[Saved entries]
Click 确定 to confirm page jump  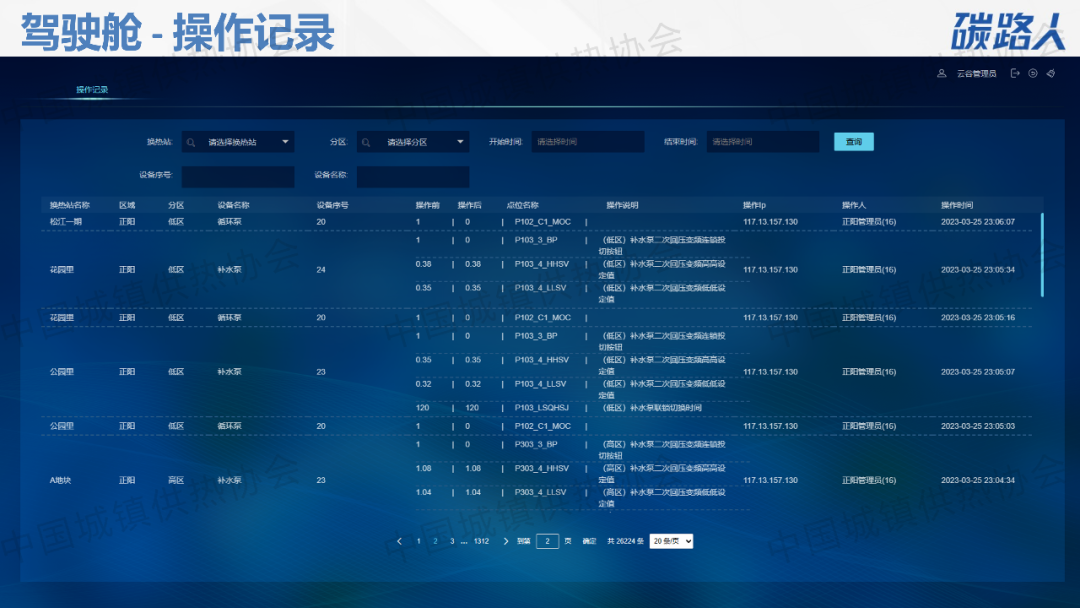(589, 541)
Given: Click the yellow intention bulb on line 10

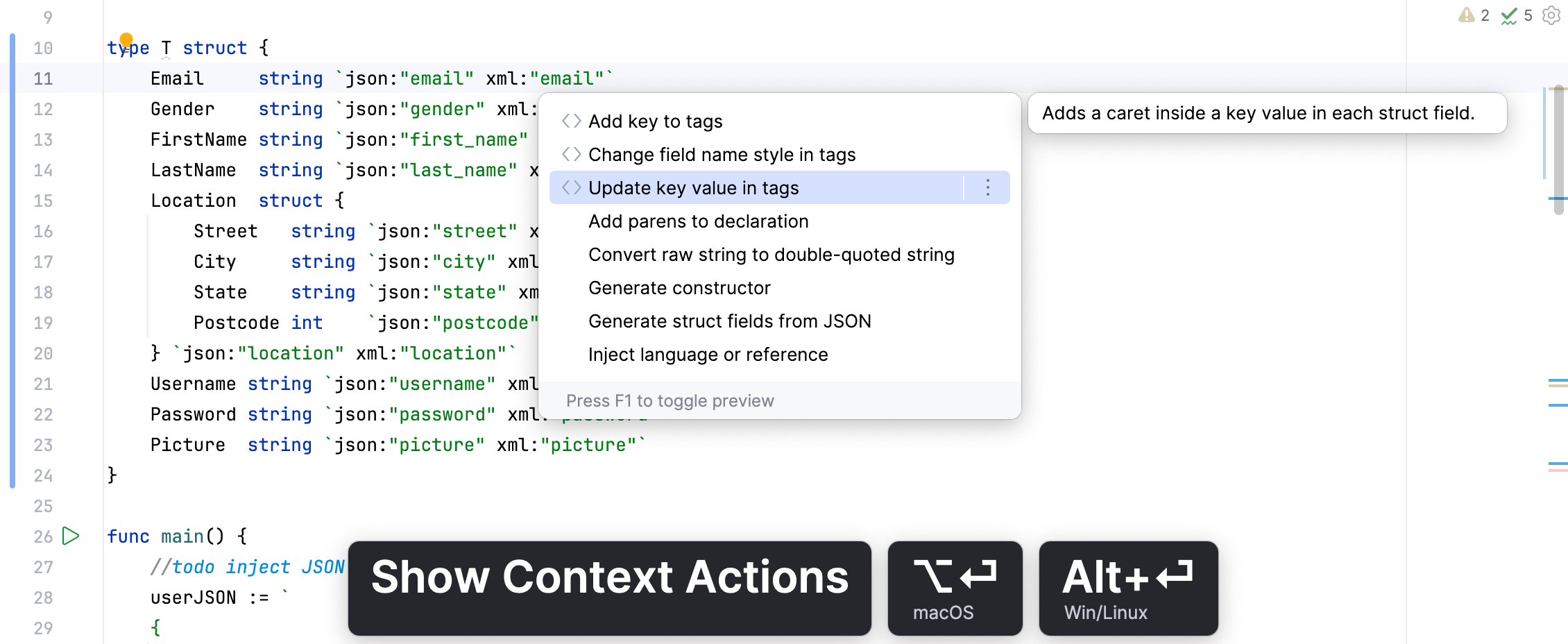Looking at the screenshot, I should [126, 40].
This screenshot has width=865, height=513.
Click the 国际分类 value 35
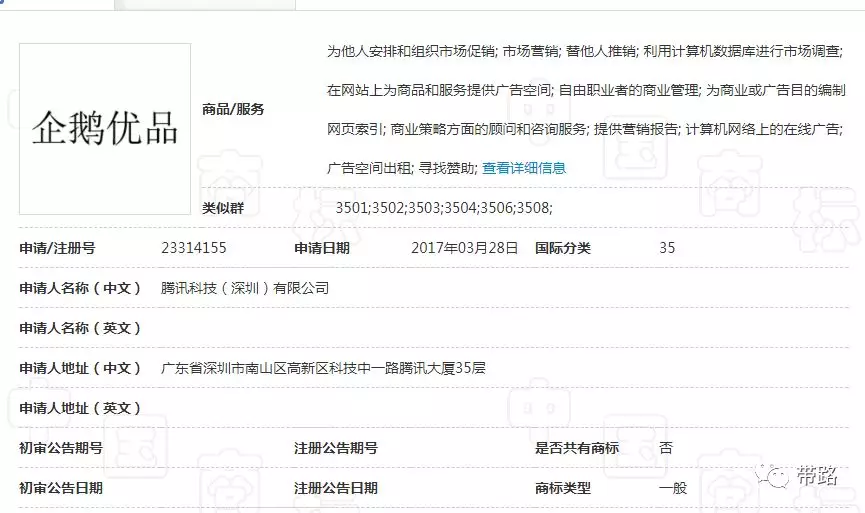667,248
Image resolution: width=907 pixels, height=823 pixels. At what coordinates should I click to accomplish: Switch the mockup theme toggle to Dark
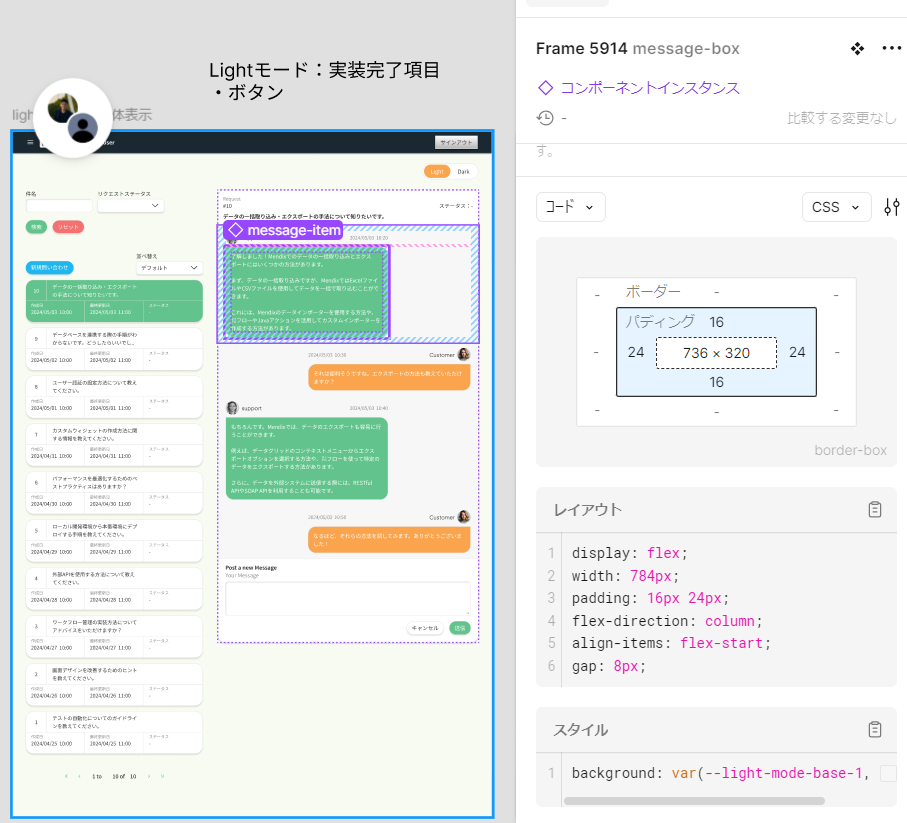pos(463,171)
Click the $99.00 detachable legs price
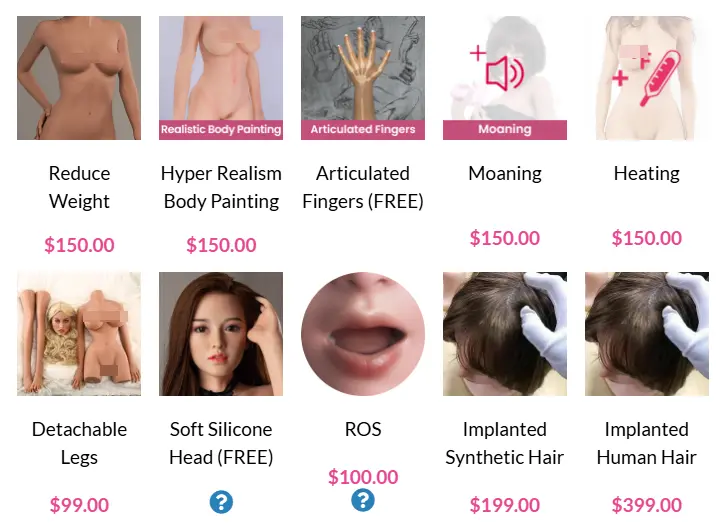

◆ What is required:
Give again, word for word, the lines from the one containing "Click the 国际分类 value 35" through the last line of the entries, with pictures omitted and nothing added.

◆ Answer to this task:
Click the 国际分类 value 35
667,248
Image resolution: width=907 pixels, height=823 pixels. At what coordinates should I click to accomplish: Switch the mockup theme toggle to Dark
pos(463,171)
Click the $99.00 detachable legs price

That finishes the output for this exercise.